● **The problem**:
Copy the rows below verbatim, starting at the line that contains "Tap the Water" and ending at the line that contains "coord(496,222)", with both of those lines included.

○ ○ ○ ○ ○ ○ ○

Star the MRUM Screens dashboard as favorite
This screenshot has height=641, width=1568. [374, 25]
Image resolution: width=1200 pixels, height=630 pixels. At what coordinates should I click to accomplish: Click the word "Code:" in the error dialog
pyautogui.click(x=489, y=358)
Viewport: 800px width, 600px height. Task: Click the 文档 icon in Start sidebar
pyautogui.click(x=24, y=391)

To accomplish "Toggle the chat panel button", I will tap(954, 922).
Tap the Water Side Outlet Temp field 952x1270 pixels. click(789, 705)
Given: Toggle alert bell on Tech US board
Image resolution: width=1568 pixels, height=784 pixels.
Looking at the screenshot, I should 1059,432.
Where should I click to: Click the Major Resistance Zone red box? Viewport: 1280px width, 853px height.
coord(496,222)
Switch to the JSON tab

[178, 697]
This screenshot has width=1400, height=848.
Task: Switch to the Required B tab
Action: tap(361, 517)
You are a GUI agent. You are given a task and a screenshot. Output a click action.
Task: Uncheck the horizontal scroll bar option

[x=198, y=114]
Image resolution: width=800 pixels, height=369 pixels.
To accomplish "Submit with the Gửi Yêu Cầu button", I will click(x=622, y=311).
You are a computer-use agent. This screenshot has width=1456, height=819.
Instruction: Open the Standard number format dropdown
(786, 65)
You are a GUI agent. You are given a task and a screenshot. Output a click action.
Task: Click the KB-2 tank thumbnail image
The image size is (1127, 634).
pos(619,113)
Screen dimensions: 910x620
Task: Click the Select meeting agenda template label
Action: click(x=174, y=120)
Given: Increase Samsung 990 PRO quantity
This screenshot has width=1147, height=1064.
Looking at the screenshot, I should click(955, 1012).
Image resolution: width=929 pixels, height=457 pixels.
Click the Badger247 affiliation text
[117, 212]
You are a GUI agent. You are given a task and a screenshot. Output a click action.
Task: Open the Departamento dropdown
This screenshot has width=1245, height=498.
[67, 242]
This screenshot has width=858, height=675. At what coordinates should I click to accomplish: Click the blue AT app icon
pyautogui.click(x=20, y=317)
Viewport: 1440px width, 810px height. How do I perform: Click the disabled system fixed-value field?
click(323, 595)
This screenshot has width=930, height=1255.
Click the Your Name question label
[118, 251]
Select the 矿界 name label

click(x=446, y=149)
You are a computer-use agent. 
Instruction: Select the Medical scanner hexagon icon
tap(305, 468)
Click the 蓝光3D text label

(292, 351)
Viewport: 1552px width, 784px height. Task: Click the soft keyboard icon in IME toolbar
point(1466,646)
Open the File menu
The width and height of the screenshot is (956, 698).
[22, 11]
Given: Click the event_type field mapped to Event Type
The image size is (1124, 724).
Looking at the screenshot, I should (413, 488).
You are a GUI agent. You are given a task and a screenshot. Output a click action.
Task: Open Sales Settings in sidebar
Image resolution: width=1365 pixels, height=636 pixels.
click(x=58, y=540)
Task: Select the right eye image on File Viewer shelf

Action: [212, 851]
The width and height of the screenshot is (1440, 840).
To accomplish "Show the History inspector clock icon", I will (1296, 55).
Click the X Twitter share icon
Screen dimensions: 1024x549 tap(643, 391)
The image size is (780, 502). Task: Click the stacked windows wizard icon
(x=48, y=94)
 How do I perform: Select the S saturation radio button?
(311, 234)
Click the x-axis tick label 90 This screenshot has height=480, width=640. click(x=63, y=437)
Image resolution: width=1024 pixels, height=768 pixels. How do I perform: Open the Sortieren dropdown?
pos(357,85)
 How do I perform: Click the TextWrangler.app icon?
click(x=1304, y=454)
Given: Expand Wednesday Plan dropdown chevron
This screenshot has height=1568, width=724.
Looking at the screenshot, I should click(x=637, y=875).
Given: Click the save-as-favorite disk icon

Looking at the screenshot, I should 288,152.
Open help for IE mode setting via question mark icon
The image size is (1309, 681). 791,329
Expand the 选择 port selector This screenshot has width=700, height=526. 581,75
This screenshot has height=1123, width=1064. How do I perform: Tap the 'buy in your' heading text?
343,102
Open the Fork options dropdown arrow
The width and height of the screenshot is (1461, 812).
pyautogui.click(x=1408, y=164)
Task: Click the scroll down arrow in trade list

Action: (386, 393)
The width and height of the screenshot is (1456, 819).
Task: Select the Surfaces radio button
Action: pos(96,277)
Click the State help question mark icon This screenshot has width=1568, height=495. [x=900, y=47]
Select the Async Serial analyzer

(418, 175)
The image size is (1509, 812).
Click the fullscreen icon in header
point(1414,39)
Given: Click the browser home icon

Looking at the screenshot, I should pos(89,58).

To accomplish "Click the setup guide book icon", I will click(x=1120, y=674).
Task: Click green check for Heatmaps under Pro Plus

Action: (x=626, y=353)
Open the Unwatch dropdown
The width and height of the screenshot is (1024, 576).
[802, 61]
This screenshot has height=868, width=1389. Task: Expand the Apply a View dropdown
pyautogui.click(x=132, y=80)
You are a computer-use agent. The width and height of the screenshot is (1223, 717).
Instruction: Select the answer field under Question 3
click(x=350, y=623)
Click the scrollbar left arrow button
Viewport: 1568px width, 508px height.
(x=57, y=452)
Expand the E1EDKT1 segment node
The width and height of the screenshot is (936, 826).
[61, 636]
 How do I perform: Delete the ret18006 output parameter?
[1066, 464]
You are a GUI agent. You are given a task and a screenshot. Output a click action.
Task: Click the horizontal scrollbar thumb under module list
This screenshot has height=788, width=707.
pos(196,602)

○ ○ ○ ○ ○ ○ ○

● **Response for this exercise**:
Tap the Water Side Outlet Temp field 952x1270 pixels. click(789, 705)
Given: Toggle alert bell on Tech US board
Image resolution: width=1568 pixels, height=784 pixels.
Looking at the screenshot, I should 1059,432.
Where should I click to: Click the Major Resistance Zone red box? Viewport: 1280px width, 853px height.
coord(496,222)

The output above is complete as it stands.